## Start

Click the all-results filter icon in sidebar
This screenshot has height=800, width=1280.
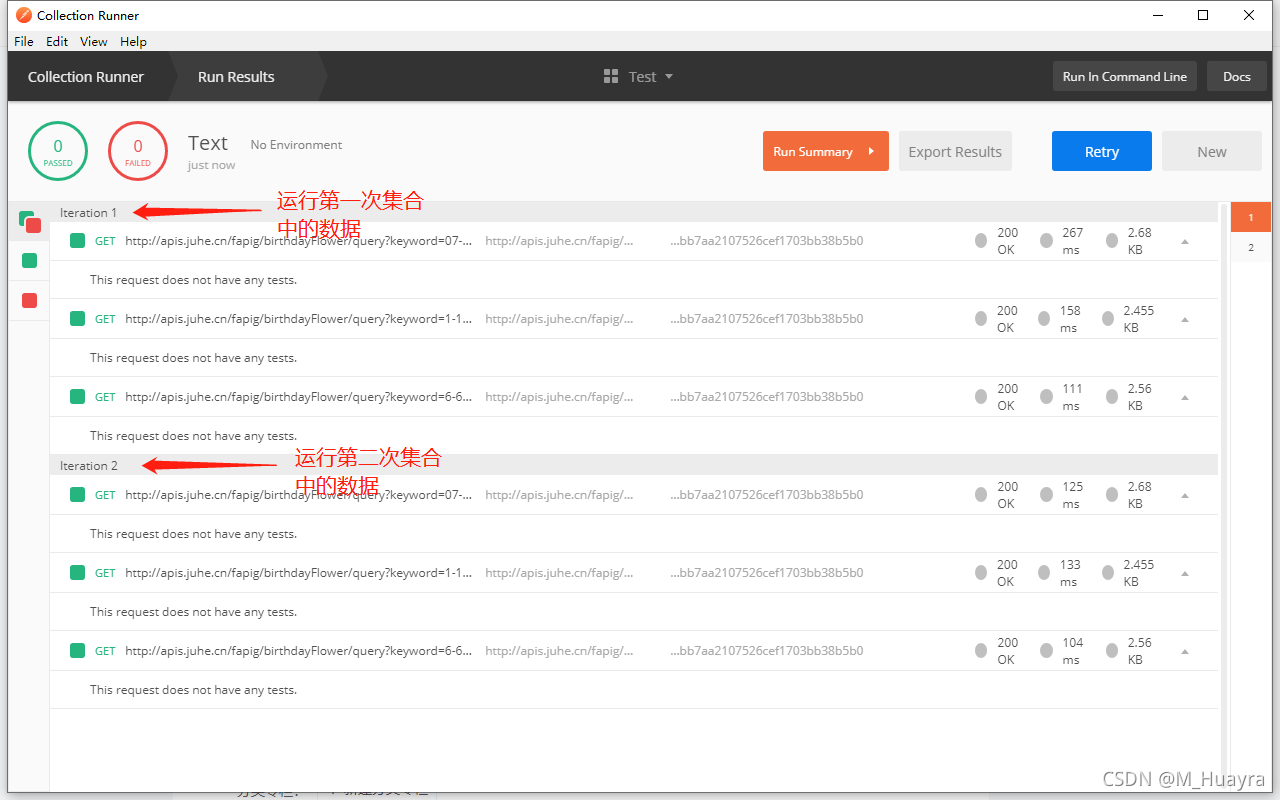(x=29, y=222)
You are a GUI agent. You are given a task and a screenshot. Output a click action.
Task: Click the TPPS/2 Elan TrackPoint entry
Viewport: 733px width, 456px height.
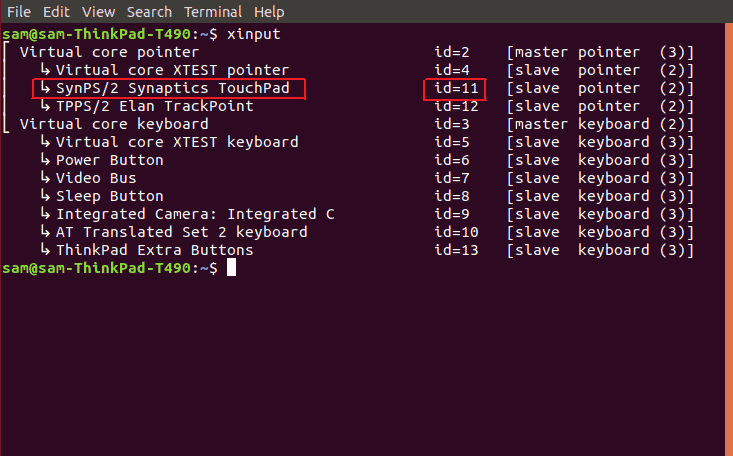coord(155,106)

## End

## EXERCISE GOAL
Count the lines above that contain the string "height" and give only that number.

## RESPONSE
2